The OM content of lake sediments provides a variety of indicators or proxies that can be used to reconstruct paleoenvironments of lakes and their watersheds ( Dianto et al., 2019 ). The abundance of OM in sediments is described from the Total Organic Carbon (TOC) because it’s a primary parameter ( Dianto et al., 2019 ). The OM content of lake sediments provides information that is important to the interpretations of both natural and human induced changes in local and regional ecosystems ( Meyers & Ishiwatari, 1995 ; Last & Smol, 2001 ). Uncontrolled agricultural activities in Nigeria especially within the wetland areas can contaminate sediments and water with trace elements. Sidi et al. (2019) reported OM and OC in the wetlands of river Gbako at Baddegi. The values reported are 0.44% and 0.95% for OC and OM respectively which is considered as very low base on Reynolds classification ( Yoswaty et al., 2021 ). Farming system and sediments source can result in elevated levels of the OC and OM in sediments ( Yu et al., 2022 ). Particles of clay and silt in sediment can adsorb many types of chemicals including nutrients, heavy metals and persistent organic pollutants ( FAO, 2017 ). The river Niger wetland at Jebba town have most of the major oxides in the sediments depleted due to intensive weathering and increasing the elemental compositions of the water ( Omotoso et al., 2017 ). OM and OC are very useful for determining organic sources in sediments ( Dianto et al., 2019 ) and are important parameters that can be used to evaluate biogeochemical activities in these wetlands.

2. The Study Areas

The two wetlands are located on the floodplains of River Kaduna around Wuya village and River Chanchaga along Minna-Bida road near Kakakpagi village.

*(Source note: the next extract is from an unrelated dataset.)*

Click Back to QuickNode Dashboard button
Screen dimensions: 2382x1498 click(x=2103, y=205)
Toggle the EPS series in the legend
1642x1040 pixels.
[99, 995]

Their coordinates are latitude 9˚4"N to 9˚14"N and longitude 5˚46"E to 5˚54"E in Egbako sheet and latitude 9˚10"N to 9˚20"N and longitude 6˚6"E to 6˚14"E in Bida sheet. The aerial extent of each of the wetlands is 27 km² and are low lying plains with lowest elevation of 70 m and 80 m at Wuya and Kakakpagi villages respectively. Geologically, they are on the Campanian Bida sandstone formation (Kakakpangi) and the Maastrichtian Batati formation at Wuya. According to the National Cereal Research Institute Badeggi (NCRIB) Agro-metrological department, the mean annual average temperature of the area ranges between 33˚C to 34˚C and average annual rainfall ranges between 900.6 to 1340.4 mm.

3. Research Methodologies

Sixty-four (64) sediments including cored and surficial sediments samples were collected. The Cored sediment samples were collected with an improvised metal pipe (core sampler) having a diameter of 0.5 m and a length of one (1) meter. 0.2 m opening was created in the pipe and sediments visual studies were carried out. Sediments samples were collected at intervals of 0.2 m from the top to the bottom ( Kalaivanan et al., 2017 ) and on the observed physical changes in the sediments profile. Within the gridded cells, representative surface sediments samples were also collected within the wetlands. The surface sediments samples were collected at 0.1 m depth using a shovel. Composite of the sediment samples were formed at each sampling location by collecting sediments at 100 m by 100 m distances to form the composites. The samples were packed in sealed polypropylene bags after the visual identification. The coordinates of each location of sampling were recorded with a hand-held Global Positioning System (GPS). Particle size analysis of the sediment samples was carried out using hydrometer ( Gavlack et al., 2005 ). Sediments organic matter was measured by Fe₂SO₄ titration of an acid-dichromate digestion ( Walkley & Black, 1934 ) and soil organic carbon was calculated empirically using equation one (1). All the sediments samples were air-dried, gently ground and sieved through a 2-mm sieve before the OM was determined.

SOC = 0.58 × SOM (1)

SOC is sediment organic Carbon and SOM is Sediment Organic Matter.

4. Results

4.1. Sediment Particle Size Characteristics and Physico-Chemical Parameters

The result of sediments particle size characteristics of sixty-four (64) sediments from the two wetlands are presented in Figure 1 and Figure 2 respectively. Their respective basic chemical parameters and descriptive statistics are presented in Table 1 and Table 2. The percentage composition of the sediment’s particle sizes are in the order of sand > clay > silt. High sand composition in the sediments represents the major lithology in the two locations which is sandstone. All the sediments samples analysed are slightly acidic with mean values of 5.64 and 5.13 for Egbako and Bida sheets respectively. The pH values of the sediments are controlled by the carbon dioxide/bicarbonate equilibrium and usually ranges from 4.0 to 9.0 ( Geetha et al., 2010 ). The recorded sediment mean EC value for Egbako sheet is 44.77 µs/cm while for the Bida sheet is 36.00 µs/cm. There is

no direct correlation between EC and pH in the two locations studied ( Geetha et al., 2010 ).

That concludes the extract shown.